Provided that the accused may be discharged or the punishment awarded may be remitted on apology being made to the satisfaction of the court.

Explanation. An apology shall not be rejected merely on the ground that it is qualified or conditional if the accused makes it bona fide.

(2)  Notwithstanding anything contained in any law for the time being in force, no court shall impose a sentence in excess of that specified in sub-section(1) for any contempt either in respect of itself or of a court subordinate to it.

(3)   Notwithstanding anything contained in this section, where a person is found guilty of a civil contempt, the court, if it considers that a fine will not meet the ends of justice and that a sentence of imprisonment is necessary shall, instead of sentencing him to simple imprisonment, direct that he be detained in a civil prison for such period not exceeding six months as it may think fit.

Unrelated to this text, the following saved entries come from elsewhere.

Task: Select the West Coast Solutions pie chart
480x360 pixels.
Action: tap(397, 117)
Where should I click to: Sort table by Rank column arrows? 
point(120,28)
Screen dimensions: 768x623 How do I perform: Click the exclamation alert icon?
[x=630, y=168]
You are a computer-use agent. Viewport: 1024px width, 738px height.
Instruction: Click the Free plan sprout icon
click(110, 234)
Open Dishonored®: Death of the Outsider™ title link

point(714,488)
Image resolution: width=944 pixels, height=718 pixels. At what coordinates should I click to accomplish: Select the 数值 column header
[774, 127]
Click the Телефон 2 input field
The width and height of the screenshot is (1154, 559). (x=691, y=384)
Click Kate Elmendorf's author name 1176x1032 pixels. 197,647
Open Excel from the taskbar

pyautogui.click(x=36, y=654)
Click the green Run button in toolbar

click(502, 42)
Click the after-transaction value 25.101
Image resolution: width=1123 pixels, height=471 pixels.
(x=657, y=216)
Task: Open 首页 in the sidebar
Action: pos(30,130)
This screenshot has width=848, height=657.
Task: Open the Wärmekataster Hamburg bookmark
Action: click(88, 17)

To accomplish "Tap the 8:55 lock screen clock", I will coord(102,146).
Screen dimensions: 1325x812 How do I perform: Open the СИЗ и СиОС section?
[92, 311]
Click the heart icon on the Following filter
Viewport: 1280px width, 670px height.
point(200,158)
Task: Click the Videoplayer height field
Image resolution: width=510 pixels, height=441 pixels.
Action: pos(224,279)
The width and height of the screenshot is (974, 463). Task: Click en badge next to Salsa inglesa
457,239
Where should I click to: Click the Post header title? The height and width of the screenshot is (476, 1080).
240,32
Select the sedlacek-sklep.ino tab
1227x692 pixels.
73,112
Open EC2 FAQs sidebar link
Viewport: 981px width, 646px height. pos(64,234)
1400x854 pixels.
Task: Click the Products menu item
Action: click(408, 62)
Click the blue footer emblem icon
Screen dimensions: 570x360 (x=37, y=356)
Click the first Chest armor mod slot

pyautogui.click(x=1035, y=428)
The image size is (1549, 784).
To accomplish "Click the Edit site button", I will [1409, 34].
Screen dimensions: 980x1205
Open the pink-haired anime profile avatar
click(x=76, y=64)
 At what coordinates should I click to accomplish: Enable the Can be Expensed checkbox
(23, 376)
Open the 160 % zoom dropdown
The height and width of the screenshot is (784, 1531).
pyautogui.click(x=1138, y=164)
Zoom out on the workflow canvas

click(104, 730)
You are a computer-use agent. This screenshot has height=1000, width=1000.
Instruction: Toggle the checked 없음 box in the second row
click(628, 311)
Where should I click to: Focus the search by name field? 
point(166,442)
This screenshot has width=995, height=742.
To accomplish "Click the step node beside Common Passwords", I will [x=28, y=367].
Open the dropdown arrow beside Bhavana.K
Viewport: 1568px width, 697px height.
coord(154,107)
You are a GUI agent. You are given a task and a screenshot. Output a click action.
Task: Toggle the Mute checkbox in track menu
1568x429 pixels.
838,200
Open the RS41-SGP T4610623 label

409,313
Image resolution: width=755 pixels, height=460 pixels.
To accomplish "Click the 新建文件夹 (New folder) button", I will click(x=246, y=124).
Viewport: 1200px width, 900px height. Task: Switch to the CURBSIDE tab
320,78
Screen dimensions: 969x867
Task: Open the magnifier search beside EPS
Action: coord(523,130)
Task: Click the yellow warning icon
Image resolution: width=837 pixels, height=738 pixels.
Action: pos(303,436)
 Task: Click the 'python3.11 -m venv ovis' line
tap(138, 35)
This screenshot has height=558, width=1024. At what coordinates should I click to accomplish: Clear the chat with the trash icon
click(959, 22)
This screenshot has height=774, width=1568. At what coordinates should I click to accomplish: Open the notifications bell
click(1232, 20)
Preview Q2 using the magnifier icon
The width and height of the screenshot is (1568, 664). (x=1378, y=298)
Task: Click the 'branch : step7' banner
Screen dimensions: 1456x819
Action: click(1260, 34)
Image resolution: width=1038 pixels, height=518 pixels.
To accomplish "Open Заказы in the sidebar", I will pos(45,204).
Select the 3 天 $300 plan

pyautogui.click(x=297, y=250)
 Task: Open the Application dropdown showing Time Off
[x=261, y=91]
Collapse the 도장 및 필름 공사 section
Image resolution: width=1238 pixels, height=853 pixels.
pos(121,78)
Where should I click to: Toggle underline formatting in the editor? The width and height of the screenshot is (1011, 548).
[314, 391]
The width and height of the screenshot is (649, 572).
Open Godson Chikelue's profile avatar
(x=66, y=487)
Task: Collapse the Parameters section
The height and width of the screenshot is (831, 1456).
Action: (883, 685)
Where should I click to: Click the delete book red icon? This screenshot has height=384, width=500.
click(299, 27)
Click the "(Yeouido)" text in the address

(4)Where the person found guilty of contempt of court in respect of any undertaking given to a court is a company, every person who, at the time the contempt was committed, was in charge of, and was responsible to, the company for the conduct of the business of the company, as well as the company, shall be deemed to be guilty of the contempt and the punishment may be enforced with the leave of the court, by the detention in civil prison of each such person:

Provided that nothing contained in this sub-section shall render any such person liable to such punishment if he proves that the contempt was committed without his knowledge or that he exercised all due diligence to prevent its commission.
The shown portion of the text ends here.